Estratto del testo:
+-------+

Il bastone. In sintesi, il succo del romanzo è a pagina 161 (“E se tradire, per lui, fosse stato il modo per tornare a essere fedele a Margherita?”), tutto questo incendio narrativo per una questione di ostentata idiozia – il tradimento che fortifica la fede, lo sapeva anche San Pietro, lo sanno anche le coppie che propendono, nel lusso della lussuria, per ‘vacanze separati’ – che si risolve nel parallelepipedo di una rubrica del cuore su una rivista femminile, chessò Donna Moderna o Grazia, quanto a sapienza d’amore più sofisticate di Marco Missiroli.
L’ultimo romanzo di Missiroli, che vincerà il prossimo Premio Strega, si snoda tra il 2009 e il 2018, tra Milano e Rimini – la prima è la città dove abita l’autore, la seconda è l’urbe natale, sai che fantasia – racconta la storia di un Carlo Pentecoste che va in panne per il bel culetto di una sua studentessa, Sofia Casadei – S.O.S. editor: vanno bene i normi ‘parlanti’, ma questi sono davvero ‘urlati’, non pensate al lettore come a un pio cretino… – ma, tranquilli, i due non scopano mai. Eppure, basta questo bramito di voglia (“Cos’era quest’ossessione? Il culo. Poi? La voce, ascoltargliela nella lussuria”) per mettere in dubbio – magari accadesse una crisi, magari accadesse qualcosa! – il rapporto coniugale tra Carlo, prof un po’ disadatto – anche a scopare: “Non ce la faceva a scoparsi una studentessa, a gestirsi dopo, a far finta di niente con il rettore con il padre con la moglie con la sorella con chiunque, giustificandosi per un fatto che non era stato nemmeno in grado di finire” – e la moglie, Margherita, che per sollazzarsi si fa sbattere dal fisioterapista – solo una volta, però – con la passione per le lotte clandestine di cani, si chiama Andrea, che purtroppo per lei è gay.

+-------+

Istruzioni:
1. Elenca tutti i personaggi del romanzo che la recensione del romanzo di Missiroli chiama per nome.
2. Secondo la recensione del romanzo di Missiroli, in quale arco di anni si svolge la storia?
3. Scrivi il seguito della recensione del romanzo di Missiroli, riprendendo subito dopo l'ultima frase.

Dati forniti:
+-------+

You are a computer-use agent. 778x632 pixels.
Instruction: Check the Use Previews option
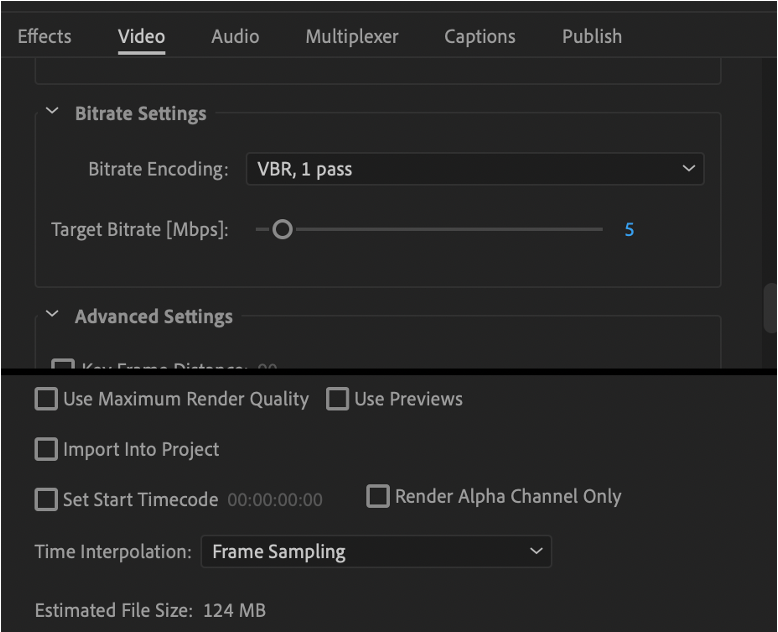pos(338,399)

+-------+

Risposte:
1. Carlo Pentecoste, Sofia Casadei, Margherita, Andrea

2. Tra il 2009 e il 2018.

3.
Al netto di tutto, gli eroi borghesi di Missiroli – questo romanzo sarebbe già vecchio negli anni Cinquanta, pone questioni morali che neanche i Vittoriani in UK, pare il ballo delle monache debuttanti – si fanno omeriche seghe mentali scopando di rado. E quando scopano – dacché il sesso è il cuore del romanzo – lo fanno male, perché Missiroli, padre Mario, il frate della letteratura italiana contemporanea, è incapace di raccontare i corpi, gli estremi, gli estremismi (esempio: “Il glande rigonfio, la bocca forzata per contenerlo, schiudere le gambe e pulsare nell’attesa di godere”; consiglio: leggere un tot di Isaac B. Singer, di Jun’ichiro Tanizaki, di Ryu Murakami, e scopare di più).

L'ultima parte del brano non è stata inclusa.